En gans Israel met zijn oudsten, en ambtlieden, en zijn rechters, stonden aan deze en aan gene zijde der ark, voor de Levietische priesteren, die de ark des verbonds des HEEREN droegen, zo vreemdelingen als inboorlingen, een helft daarvan tegenover den berg Gerizim, en een helft daarvan tegenover den berg Ebal, gelijk als Mozes, de knecht des HEEREN, bevolen had; om het volk van Israel in het eerst te zegenen.
34 And after thus he read aloud all [the] words of the law the blessing and the curse according to every [thing] written in [the] book of the law.

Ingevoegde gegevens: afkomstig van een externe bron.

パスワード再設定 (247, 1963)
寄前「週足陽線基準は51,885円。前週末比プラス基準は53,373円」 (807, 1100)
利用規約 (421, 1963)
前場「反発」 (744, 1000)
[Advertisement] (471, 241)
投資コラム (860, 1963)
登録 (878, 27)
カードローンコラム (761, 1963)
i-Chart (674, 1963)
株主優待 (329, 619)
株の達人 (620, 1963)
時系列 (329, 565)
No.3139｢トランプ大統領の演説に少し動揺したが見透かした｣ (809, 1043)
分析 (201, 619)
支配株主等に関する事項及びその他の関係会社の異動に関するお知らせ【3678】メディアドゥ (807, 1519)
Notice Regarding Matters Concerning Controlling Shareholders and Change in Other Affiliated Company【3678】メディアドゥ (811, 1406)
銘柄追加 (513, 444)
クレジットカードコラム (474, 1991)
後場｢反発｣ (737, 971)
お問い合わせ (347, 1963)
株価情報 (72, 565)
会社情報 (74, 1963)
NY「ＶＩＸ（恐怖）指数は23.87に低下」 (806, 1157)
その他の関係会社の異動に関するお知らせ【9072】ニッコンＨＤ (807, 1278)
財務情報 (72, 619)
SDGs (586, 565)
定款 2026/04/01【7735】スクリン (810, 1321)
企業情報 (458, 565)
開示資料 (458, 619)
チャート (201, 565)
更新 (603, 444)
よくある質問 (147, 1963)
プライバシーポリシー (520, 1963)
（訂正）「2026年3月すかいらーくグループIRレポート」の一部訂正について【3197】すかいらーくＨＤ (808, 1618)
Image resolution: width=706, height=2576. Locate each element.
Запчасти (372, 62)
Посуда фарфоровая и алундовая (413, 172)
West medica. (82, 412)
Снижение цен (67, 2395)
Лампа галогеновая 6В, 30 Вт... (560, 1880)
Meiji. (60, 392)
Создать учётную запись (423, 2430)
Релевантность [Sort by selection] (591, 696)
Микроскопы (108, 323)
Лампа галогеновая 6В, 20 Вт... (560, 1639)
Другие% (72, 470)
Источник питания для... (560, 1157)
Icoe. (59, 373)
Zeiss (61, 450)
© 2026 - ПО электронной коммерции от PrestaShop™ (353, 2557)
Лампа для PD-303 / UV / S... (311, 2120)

En daarna las hij overluid al de woorden der wet, de zegening en den vloek, naar alles, wat in het wetboek geschreven staat.
35 Not it was anything from all that he had commanded Moses which not he read aloud Joshua before all [the] assembly of Israel and the women and the little one[s] and the sojourner[s] who went in midst their.
Daar was niet een woord van al hetgeen Mozes geboden had, dat Jozua niet overluid las voor de gehele gemeente van Israel, en de vrouwen, en de kleine kinderen, en de vreemdelingen, die in het midden van hen wandelden.